[Stored items]
******************************
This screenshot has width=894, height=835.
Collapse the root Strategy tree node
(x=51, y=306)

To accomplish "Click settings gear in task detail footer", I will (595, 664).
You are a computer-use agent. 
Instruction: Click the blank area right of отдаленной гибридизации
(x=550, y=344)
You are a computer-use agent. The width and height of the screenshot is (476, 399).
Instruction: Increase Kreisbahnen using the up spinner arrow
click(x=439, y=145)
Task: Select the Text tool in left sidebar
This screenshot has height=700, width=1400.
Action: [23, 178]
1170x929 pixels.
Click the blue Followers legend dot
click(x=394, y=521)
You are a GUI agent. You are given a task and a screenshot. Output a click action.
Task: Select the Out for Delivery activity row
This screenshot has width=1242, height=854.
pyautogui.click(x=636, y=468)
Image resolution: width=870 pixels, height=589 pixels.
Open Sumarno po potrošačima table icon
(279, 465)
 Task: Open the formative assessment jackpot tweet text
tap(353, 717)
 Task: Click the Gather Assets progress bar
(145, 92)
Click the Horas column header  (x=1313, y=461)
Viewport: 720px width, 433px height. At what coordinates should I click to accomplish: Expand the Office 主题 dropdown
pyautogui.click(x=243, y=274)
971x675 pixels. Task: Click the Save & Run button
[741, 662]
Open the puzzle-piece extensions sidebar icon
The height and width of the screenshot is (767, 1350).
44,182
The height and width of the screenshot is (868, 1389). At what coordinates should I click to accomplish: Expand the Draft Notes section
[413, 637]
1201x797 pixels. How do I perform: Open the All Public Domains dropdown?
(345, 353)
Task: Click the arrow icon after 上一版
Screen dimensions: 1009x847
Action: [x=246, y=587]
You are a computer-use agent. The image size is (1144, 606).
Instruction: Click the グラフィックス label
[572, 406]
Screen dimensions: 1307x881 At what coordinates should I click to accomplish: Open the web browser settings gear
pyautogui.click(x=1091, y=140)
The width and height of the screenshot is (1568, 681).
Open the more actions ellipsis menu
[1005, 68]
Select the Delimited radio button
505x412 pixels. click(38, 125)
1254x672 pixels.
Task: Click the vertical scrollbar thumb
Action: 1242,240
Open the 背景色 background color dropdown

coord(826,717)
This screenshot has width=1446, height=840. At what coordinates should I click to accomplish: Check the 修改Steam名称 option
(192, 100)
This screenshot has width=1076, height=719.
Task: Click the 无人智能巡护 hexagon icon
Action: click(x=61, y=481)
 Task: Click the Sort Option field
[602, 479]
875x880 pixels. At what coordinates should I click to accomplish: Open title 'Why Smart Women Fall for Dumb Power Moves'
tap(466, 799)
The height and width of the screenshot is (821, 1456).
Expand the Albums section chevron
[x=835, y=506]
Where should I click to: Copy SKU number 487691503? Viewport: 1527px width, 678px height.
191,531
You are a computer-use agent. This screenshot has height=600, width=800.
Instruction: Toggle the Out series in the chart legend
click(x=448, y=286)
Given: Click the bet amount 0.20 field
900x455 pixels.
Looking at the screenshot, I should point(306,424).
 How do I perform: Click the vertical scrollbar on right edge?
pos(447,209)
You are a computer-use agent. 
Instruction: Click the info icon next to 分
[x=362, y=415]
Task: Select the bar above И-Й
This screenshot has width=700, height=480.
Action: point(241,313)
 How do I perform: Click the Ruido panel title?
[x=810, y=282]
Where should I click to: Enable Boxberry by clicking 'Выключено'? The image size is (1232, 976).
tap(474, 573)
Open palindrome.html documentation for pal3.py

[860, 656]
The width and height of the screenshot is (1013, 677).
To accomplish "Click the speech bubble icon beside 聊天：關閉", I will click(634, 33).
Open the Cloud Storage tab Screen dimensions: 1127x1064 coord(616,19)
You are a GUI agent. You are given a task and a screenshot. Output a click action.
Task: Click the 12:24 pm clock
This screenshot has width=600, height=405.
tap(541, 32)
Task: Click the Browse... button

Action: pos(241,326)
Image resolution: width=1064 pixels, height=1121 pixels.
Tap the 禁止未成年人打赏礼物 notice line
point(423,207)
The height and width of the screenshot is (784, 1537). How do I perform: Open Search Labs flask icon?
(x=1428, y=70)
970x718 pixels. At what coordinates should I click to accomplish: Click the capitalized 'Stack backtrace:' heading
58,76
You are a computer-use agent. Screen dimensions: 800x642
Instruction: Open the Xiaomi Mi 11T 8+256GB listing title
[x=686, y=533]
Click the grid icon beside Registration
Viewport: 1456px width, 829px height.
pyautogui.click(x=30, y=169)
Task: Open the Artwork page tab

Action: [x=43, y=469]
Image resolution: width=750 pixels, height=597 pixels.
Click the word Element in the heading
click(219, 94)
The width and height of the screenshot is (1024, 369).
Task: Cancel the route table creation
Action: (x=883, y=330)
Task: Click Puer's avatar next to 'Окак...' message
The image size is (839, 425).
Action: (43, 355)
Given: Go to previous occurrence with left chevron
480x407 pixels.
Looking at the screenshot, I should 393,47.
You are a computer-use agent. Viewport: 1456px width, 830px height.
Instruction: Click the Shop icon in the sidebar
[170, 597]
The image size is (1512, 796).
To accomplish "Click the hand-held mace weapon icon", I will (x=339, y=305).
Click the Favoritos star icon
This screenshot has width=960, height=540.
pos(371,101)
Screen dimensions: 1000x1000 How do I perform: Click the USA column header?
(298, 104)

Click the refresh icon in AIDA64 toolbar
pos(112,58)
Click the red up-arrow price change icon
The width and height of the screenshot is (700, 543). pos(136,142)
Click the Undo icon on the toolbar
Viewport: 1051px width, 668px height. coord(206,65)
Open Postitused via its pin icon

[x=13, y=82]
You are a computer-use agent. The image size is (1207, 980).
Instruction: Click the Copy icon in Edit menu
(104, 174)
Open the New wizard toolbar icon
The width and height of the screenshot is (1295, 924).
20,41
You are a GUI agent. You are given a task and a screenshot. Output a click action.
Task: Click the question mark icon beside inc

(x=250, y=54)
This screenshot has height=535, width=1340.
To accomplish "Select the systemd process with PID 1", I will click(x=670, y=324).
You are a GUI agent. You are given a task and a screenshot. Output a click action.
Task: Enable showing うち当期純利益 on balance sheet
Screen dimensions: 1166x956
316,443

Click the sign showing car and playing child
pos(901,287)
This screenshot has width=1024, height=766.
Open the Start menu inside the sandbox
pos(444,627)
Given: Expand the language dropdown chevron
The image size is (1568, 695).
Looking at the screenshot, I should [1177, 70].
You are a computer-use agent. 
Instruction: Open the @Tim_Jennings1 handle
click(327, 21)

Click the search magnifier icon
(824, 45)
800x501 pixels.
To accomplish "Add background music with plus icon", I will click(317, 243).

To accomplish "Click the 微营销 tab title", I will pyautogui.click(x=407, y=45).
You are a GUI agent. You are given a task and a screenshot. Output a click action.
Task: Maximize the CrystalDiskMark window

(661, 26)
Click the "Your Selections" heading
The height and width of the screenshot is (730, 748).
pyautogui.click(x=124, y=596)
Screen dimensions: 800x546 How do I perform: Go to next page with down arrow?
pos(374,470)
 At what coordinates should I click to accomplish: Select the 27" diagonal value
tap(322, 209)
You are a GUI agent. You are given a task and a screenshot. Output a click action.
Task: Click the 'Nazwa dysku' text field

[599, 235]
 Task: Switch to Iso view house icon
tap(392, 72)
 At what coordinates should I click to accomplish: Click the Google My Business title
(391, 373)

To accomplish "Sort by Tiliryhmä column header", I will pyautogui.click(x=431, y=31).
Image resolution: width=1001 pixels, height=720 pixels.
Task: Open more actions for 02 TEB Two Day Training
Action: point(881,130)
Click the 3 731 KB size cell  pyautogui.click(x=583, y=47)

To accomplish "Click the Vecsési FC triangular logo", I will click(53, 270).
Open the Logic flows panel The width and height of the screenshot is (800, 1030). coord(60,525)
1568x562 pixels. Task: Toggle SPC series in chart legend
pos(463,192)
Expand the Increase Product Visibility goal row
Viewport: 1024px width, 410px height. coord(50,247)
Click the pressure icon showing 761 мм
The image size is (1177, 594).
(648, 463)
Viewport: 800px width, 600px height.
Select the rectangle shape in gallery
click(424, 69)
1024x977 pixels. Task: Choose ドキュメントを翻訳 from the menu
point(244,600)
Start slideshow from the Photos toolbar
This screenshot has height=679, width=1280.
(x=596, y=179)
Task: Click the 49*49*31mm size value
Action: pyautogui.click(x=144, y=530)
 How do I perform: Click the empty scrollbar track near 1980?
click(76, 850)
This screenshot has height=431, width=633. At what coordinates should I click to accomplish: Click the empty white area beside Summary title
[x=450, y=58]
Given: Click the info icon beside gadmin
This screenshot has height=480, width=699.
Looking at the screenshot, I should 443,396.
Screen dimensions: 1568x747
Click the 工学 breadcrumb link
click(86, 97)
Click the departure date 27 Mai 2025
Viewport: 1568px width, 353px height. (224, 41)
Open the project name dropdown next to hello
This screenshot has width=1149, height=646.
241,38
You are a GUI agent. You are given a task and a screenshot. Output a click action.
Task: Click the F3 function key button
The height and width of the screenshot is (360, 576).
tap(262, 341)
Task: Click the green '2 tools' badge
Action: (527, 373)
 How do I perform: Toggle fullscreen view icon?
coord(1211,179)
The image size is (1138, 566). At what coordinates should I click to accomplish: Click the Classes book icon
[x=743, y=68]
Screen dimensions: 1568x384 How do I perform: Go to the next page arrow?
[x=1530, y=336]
******************************
* **What the task asks**: Copy out all lines above that include the string "computer".

* **Output of the exercise**:
You are a computer-use agent. 
You are a computer-use agent. The width and height of the screenshot is (476, 399).
You are a computer-use agent. The image size is (1144, 606).
You are a computer-use agent. This screenshot has height=600, width=800.
You are a computer-use agent. 
You are a computer-use agent. Screen dimensions: 800x642
You are a computer-use agent. Viewport: 1456px width, 830px height.
You are a computer-use agent. The image size is (1207, 980).
You are a computer-use agent. 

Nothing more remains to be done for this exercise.